"The market sees all, knows all and will be there from the beginning of time until the end of the universe (the market has already priced in the heat death of the universe)."
i'll bet you $1000 my vocab is wider, deeper, and more sophisticated than yours despite my profuse use of profanity. interested? happily able to provide various standardized tests (SAT/GRE/LSAT/etc.) and/or your preferred method (wordle/crossword/etc.).
> because of the truly marvelous human experiences that they’ll miss
when people wax philosophical/poetical about what is essentially capital production already i'm always so perplexed - do you not realize that you're not doing art/you're not an artisan? your labor is always actively being transformed into a product sold on a market. there are no "marvelous human experiences", there is only production and consumption.

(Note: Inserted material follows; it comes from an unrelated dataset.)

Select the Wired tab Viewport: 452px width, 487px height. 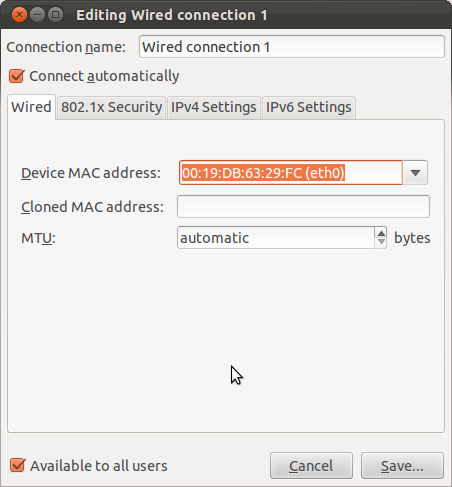pyautogui.click(x=31, y=107)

> They’ll be impoverished and confuse output with agency
> your labor is always actively being transformed into a product sold on a market. there are no "marvelous human experiences", there is only production and consumption.
The first time I used Mac OS/X, circa 2004-2005, I was blown away by the design and how they managed to expose the power of the underlying Unix-ish kernel without making it hurt for people who didn't want that experience. My SO couldn't have cared less about Terminal.app, but loved the UI. I also loved the UI and appreciated how they took the time to integrate cli tools with it.
I would say it was a marvelous human experience _for me_.
Sure it was the Apple engineers' and designers' labor transformed into a product, but it was a fucking great product and something that I'm sure those teams were very proud of. The same was true with the the iPod and the iPhone.
I work on niche products, so I've never done something as widely appreciated as those examples, but on the products I've worked on, I can easily say that I really enjoy making things that other people want to use, even if it's just an internal tool. I also enjoy getting paid for my labor. I've found that this is often a win-win situation.
Work doesn't have to be exploitive. Products don't have to exploit their users.
Viewing everything through the lens of production and consumption is like viewing the whole world as a big constraint optimization problem: (1) you end up torturing the meaning of words to fit your preconceived ideas, and (2) by doing so you miss hearing what other people are saying.
> Sure it was the Apple engineers' and designers' labor transformed into a product, but it was a fucking great product and something that I'm sure those teams were very proud of. The same was true with the the iPod and the iPhone.
...
> Work doesn't have to be exploitive. Products don't have to exploit their users.
bruh do people have any idea what they're writing as they write it? you're talking about "work doesn't have to be [exploitative]" in the same breath as Apple which is the third largest market cap company in the world and who's well known for exploiting child labor to produce its products. like has this comment "jumped the shark"?
> Viewing everything through the lens of production and consumption
i don't view everything through any lens - i view work through the lens of work (and therefore production/consumption). i very clearly delineated between this lens and at least one other lens (art).
The guy in Cupertino aren't the ones behind bars so they can't jump their deaths; for someone who supposedly "clearly delineated", you sure are mixing up those who are being exploited with the people who benefitted.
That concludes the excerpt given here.